日別アーカイブ: 2025/05/06

Information Architecture Conference 2025 IAC25

Information Architecture Conference 2025 #IAC25j 始まりました。今年はUSフィラデルフィア、会場は歴史的なアーチストリート・ミーティングハウス(Arch Street Friends Meeting House)。キーノートなはコーネル大学のClaire Wardle氏による情報生態系の課題について。「自分で調べる(Do Your Own Research)」という姿勢について論じました。

IA Conference #IAC25j 初日終了。これからまとめは書きますが、なかなか初日は充実したプログラムでした。でもって、ポスター発表も無事終了。昨年のHCDフォーラム、今年のWIAD Tokyoで話した「人に対しての法とビジネスの非対称性」の内容をバージョンアップさせたものですが、IAコミュニティでもかなり賛同を得られました。よかった〜

これからIA Conference 2025 #IAC25j 二日目です。初日を終えて、今年のIAカンファレンスについてのまずは全体観です。

IAC25初日トピック

今年のカンファレンスは、フィラデルフィアのアークストリートミーティングハウスというところで開催されました。ホテルから歩いて20分ぐらいで若干距離はありますが、200年もたつ歴史的な建造物で、去年のシアトルパブリックライブラリーで行ったものも大変良かったですが、こういう場所に趣があるというのは結構楽しいと思いました。でも椅子が若干座りにくい感じがあって、フルデーのカンファレンスをやるには、正直言うとテーブルとかも欲しいなとも思ったりもしました。

フィラデルフィアの街はちょっとしか歩いていませんが、さすがアメリカ建国の記念的な街だけあって、そういったモニュメントや建物がいっぱい建っています。街並みもどことなくヨーロッパ風の感じがして、他のアメリカの都市とは違う印象を受けました。

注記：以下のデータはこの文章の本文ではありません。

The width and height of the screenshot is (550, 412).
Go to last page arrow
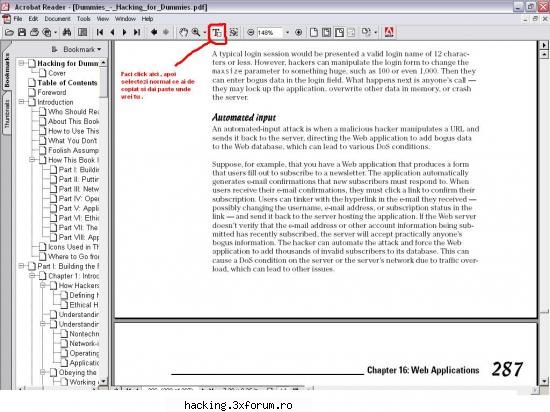pos(137,32)
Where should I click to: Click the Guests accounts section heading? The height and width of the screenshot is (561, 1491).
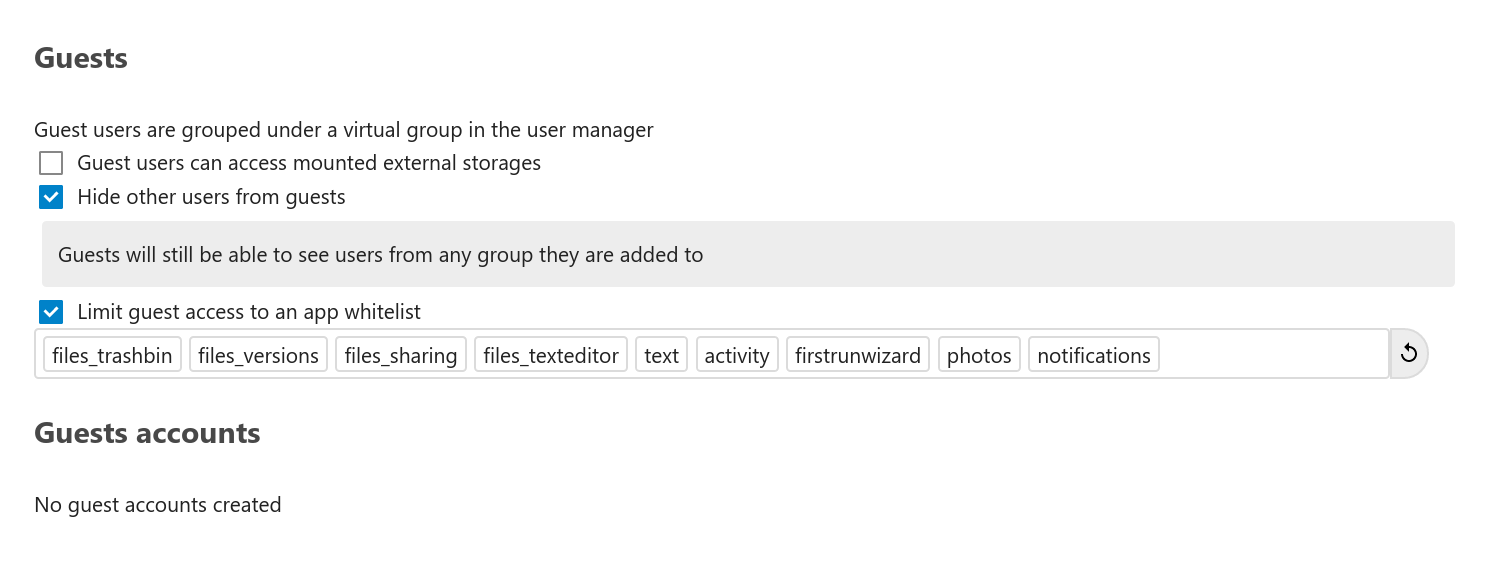point(147,433)
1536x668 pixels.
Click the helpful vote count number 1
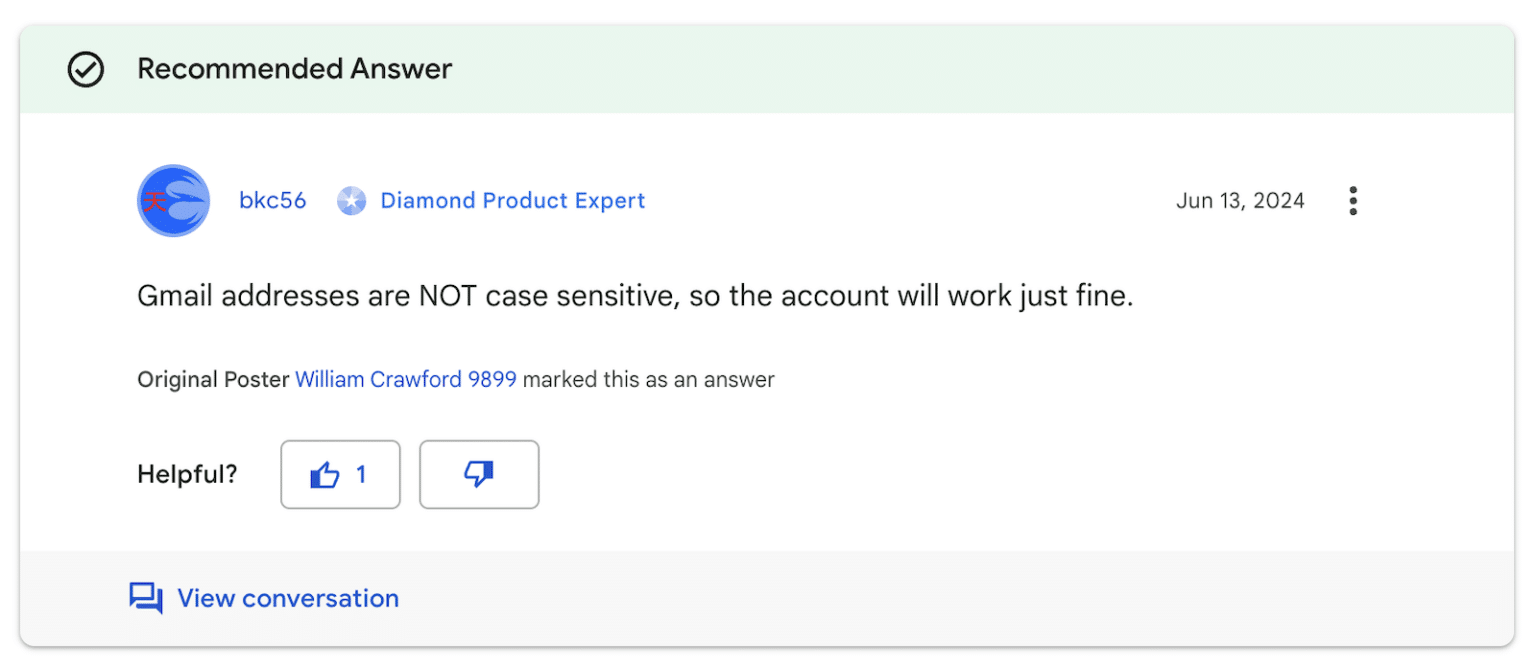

さて、カンファレンスですが今年は全体のテーマはthe bridge between humans and technologyというもので当然ながらAIを強く意識したものになっていますが、直接AI云々というよりは、そういった社会全体を見渡すものになっているという印象を受けました。

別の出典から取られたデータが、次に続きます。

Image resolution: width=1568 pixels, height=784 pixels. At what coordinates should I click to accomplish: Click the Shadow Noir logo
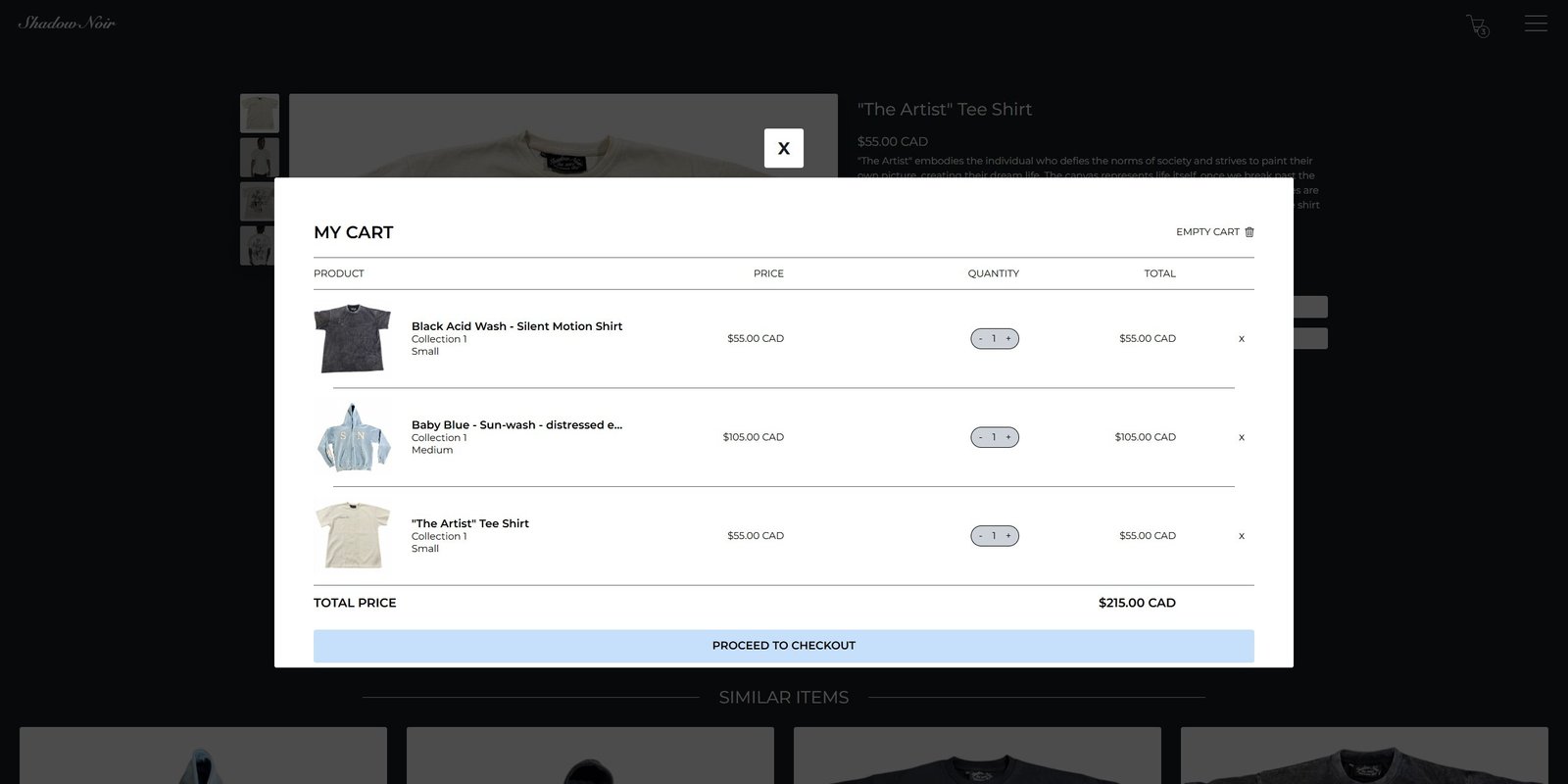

オープニングキーノートとしては、コーネル大学のClaire Wardleさんで、偽情報やユーザーユーザー。生成コンテンツによる問題についての研究をされている方です。テーマとしては、現在の現代の情報エコシステム情報生態系というものをどのようにナビゲートして、どのように対処していくかということについてのお話でした。現在の情報環境というものが分断化されて汚染されていて、信頼がなくなっているということをまず指摘をした上で、さらに、高齢者や一般市民が詐欺や偽情報の被害に遭いやすいということなんかも述べていました。このことはダークパターンの議論にもつながるものになります。

で、本物の情報もディープフェイクだというふうに言われたりとか、あるいは偽情報を著名人が利用するケースなんかも見られるということを指摘をしていました。で、一般的な情報というものが、権威:政府、大学、メディアといったところから一方的に。送られてくるものに対して、陰謀論やええネットの中で勝手なことをいろいろ主張する文化というところは、参加型で共感型でストーリー重視であるという特徴があるという対比を示しました。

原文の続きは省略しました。